■ Your objective
Quote the items word for word from the line that contains "Screen dimensions: 1568x647" through the end of the items, including both ends, and leave the pictures out of your answer.

___

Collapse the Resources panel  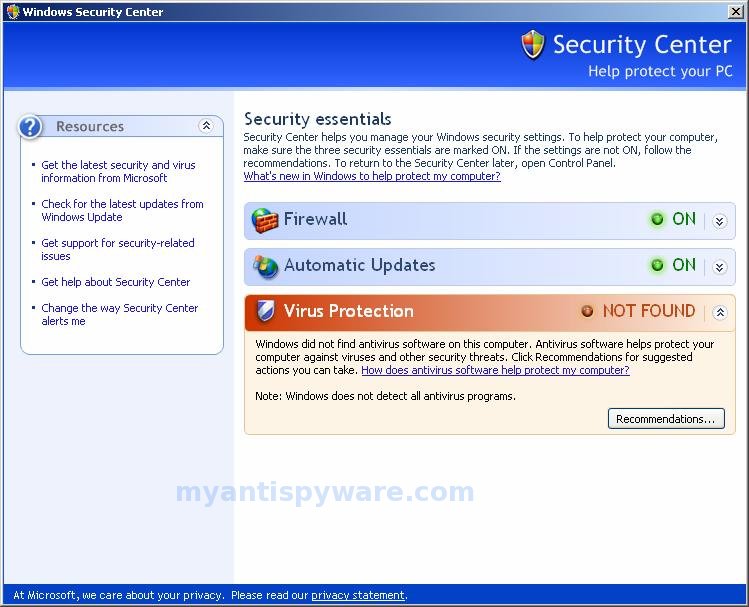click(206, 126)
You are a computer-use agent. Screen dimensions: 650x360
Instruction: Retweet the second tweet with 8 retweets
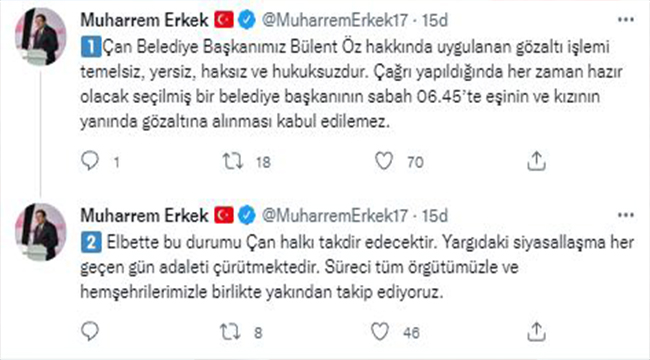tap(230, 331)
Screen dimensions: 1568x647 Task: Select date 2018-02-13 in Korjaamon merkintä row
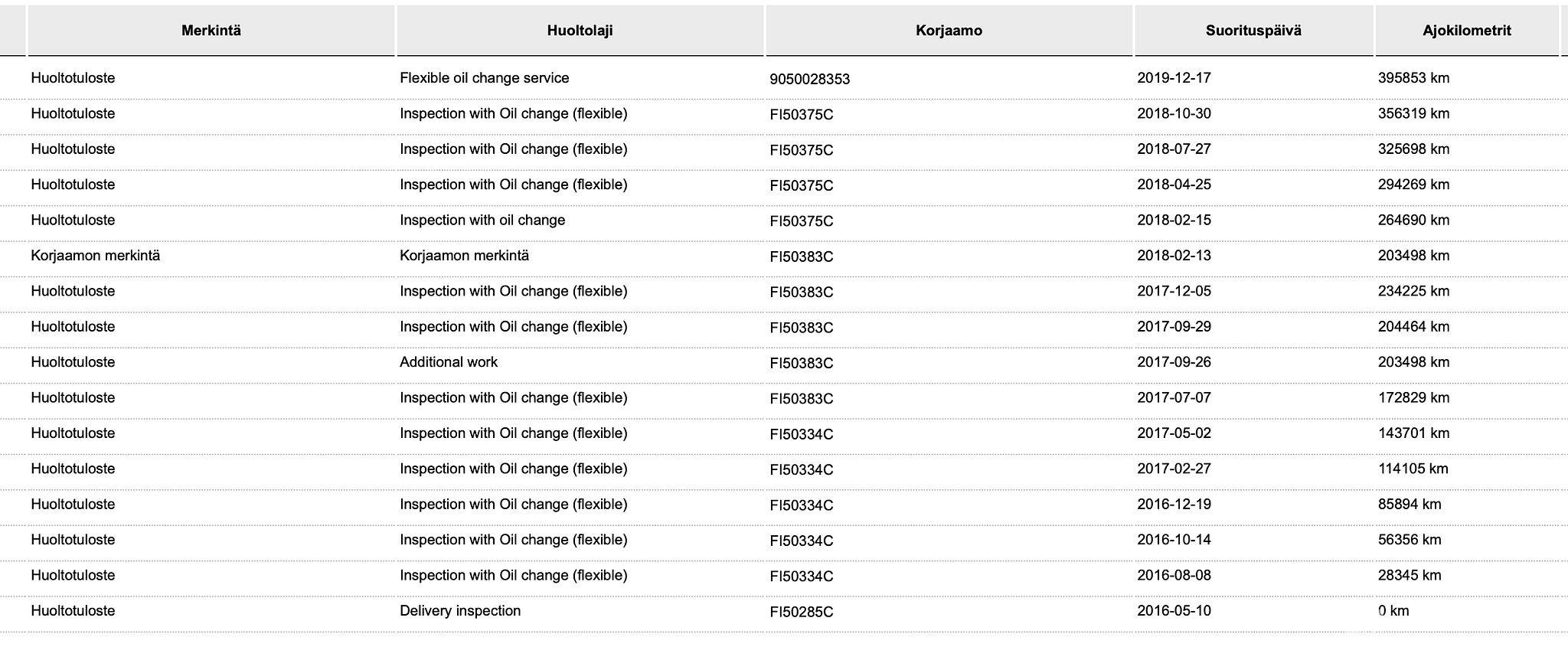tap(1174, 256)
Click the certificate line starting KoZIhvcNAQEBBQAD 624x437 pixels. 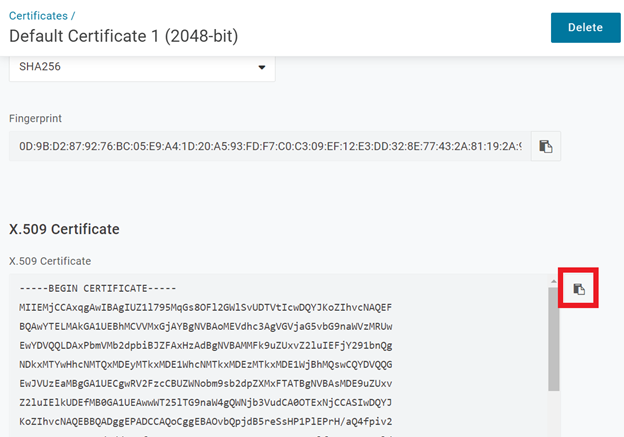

___

■ The reply
Screen dimensions: 1568x647 Task: Select date 2018-02-13 in Korjaamon merkintä row
tap(1174, 256)
Click the certificate line starting KoZIhvcNAQEBBQAD 624x437 pixels. 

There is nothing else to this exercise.